Your predecessor at the BDC, Jean-René Halde, led the organization for a decade with a strong track record. When you took over, was your goal to maintain continuity with his tenure, or did you want to create your own mandate?
You’re right. Jean-René was a very successful leader, so my leadership role is to maintain the momentum I inherited. But there are a number of things I’d like to really accelerate over my tenure.
The first is making it as easy as possible for entrepreneurs to work with us. We’re going to be accelerating our deployment of technology to make a first-rate online banking platform, and we plan to add 20-odd business centres across the country. The second thing we’re going to do is increase support for entrepreneurs and small businesses as they expand internationally.
In the past, you’ve been vocal about the need for Canadian businesses to expand overseas. What practical strategies do those businesses need to succeed on the international stage?
The first thing you need to do is get the house in order. When you’re entering a new market, [customers are] not just waiting for you to get there. There’s going to be some other company—be it domestic or foreign—there already.
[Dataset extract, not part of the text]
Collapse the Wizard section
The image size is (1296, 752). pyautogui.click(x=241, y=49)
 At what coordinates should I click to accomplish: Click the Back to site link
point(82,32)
You’ve got to out-compete them to win market share. So you need to be very good at what you do.
Then you need to focus and pick your markets. And from there—and this is something we help our clients with—you want to speak with Export Development Canada, which can help connect with the right resources.
Do you think Canadian companies avoid international expansion because they think it’s too complex? Or are they just scared?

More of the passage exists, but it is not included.